J-09-11
DROIT DES SOCIETES COMMERCIALES ET DU GIE – SOCIETE COMMERCIALE – ASSEMBLEE GENERALE EXTRAORDINAIRE – DELIBERATIONS – ACTION EN ANNULATION – DOMMAGES ET INTERETS – DEMANDES MAL FONDEES – INTIME – DEMANDE RECONVENTIONNELLE – CESSION D’ACTIONS – VALIDATION (NON) – APPEL DES PARTIES – RECEVABILITE (OUI).
NULLITE DES DELIBERATIONS – ARTICLE 244 AUSCGIE – FONDEMENT – DISPOSITION IMPERATIVE – ORGANES DELIBERANTS – REGLES DE COMPETENCE – CARACTERE IMPERATIF (NON) – VIOLATION DES DISPOSITIONS DE L’ARTICLE 522 AUSCGIE (NON) – ASSEMBLEE D’ACTIONNAIRES – CONVOCATION – RESPECT DES CONDITIONS (OUI) – ANNULATION DES DELIBERATIONS (NON) – ABSENCE DE PREJUDICE.
ACTIONS – PROMESSE DE VENTE – ARTICLE 1589 CODE CIVIL – VOLONTE DES PARTIES – PAIEMENT – VALIDITE DE LA CESSION D’ACTIONS (OUI).
INFIRMATION PARTIELLE DU JUGEMENT.
Aux termes de l’article 244 AUSCGIE, « la nullité de tous actes, décisions ou délibérations ne modifiant pas les statuts de la société, ne peut résulter que d’une disposition impérative du présent Acte uniforme, des textes régissant les contrats ou les statuts de la société ».
Dans le cas d’espèce, non seulement les délibérations de l’assemblée générale extraordinaire n’ont pas eu pour effet de modifier les statuts de la société, et mais aussi et surtout, les conditions de convocation des actionnaires et des administrateurs de la société ont été respectées, et les délibérations prises dans le respect des conditions de quorum et de majorité requis.
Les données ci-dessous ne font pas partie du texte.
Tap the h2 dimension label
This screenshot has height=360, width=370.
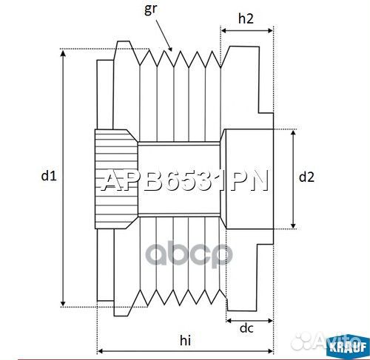pyautogui.click(x=247, y=20)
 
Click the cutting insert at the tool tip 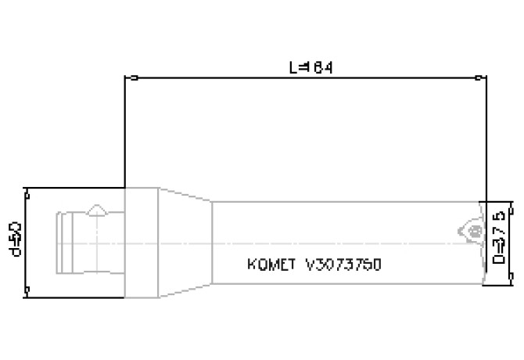click(x=468, y=229)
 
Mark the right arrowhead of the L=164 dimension click(x=479, y=78)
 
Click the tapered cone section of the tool click(x=185, y=243)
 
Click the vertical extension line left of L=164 click(x=125, y=133)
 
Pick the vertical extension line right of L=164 click(x=484, y=141)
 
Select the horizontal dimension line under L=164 click(x=235, y=78)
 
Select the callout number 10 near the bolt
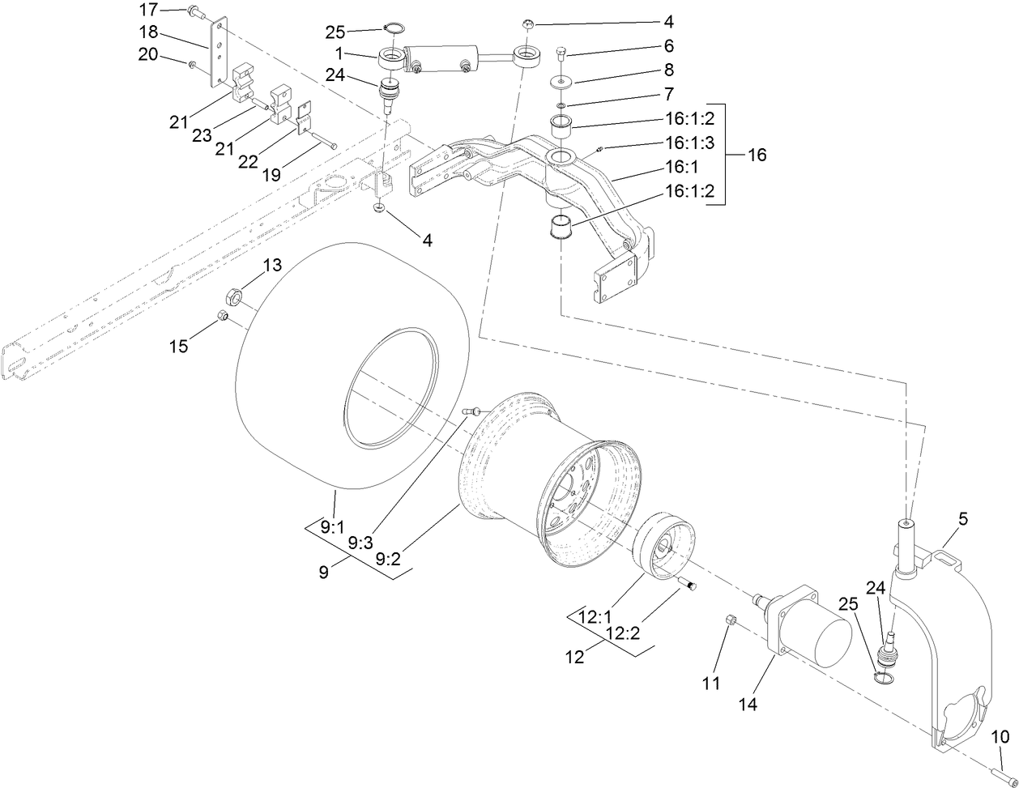click(x=1000, y=737)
Dès lors, c’est à tort que le requérant demande l’annulation des délibérations issues de l’assemblée pour violation de la loi.
Article 1589 CODE CIVIL BURKINABÈ
Article 244 AUSCGIE
Article 428 AUSCGIE
Article 522 AUSCGIE
(COUR D’APPEL DE OUAGADOUGOU, Chambre civile et commerciale (BURKINA FASO), Arrêt n 39 du 18 avril 2003, OUATTARA Héma Bakary c/ MYAOUENUH A. Damase).
LA COUR
Vu le jugement n 1047 du 22 novembre 2000.
Vu l’acte d’appel de OUATTARA Héma Bakary en date du 30 novembre 2000.
Vu les pièces du dossier.
Ouï les parties en leurs conclusions, fins, moyens et observations.
Après en avoir délibéré conformément à la loi.
FAITS, PROCEDURE, PRETENTIONS ET MOYENS DES PARTIES
Suivant délibération d’une assemblée constitutive tenue le 20 juin 1994, une société anonyme dénommée « Société des transitaires agréés en douane », en abrégé (STAD), fut créée et quatre administrateurs furent désignés avec pour président directeur général, monsieur MYAOUENUH A. Damase.
Le 26 juin 1994, le conseil d’administration désignait monsieur OUATTARA Héma Bakary en lieu et place de monsieur MYAOUENUH qui était président directeur général et président du conseil d’administration, en qualité de directeur général de la nouvelle société en vue de soumettre le dossier à l’agrément.
Par arrêté en date du 19 février 1998, le ministère de l’Économie et des Finances accordait l’agrément à la société en qualité de commissionnaire en douane.
Le 17 novembre 1998, à la suite d’une assemblée générale extraordinaire à laquelle participaient tous les actionnaires, il était mis fin au mandat de monsieur OUATTARA Héma Bakary en qualité de directeur général de la STAD et le président du conseil d’administration proposait le rachat de cinq cent (500) actions détenues par OUATTARA Héma Bakary, OUATTARA Bintou et KONDET Idrissa.
Cette transaction a été matérialisée par la remise d’un chèque à OUATTARA Héma Bakary par bordereau de transmission le 30 novembre 1998.
Le 31 mai 1999, monsieur OUATTARA Héma Bakary donnait assignation à monsieur MYAOUENUH A. Damase d’avoir à comparaître par devant le Tribunal de grande instance de Ouagadougou pour s’entendre :
déclarer la STAD et MYAOUENUH A. Damase entièrement responsables des préjudices subis par lui du fait des délibérations.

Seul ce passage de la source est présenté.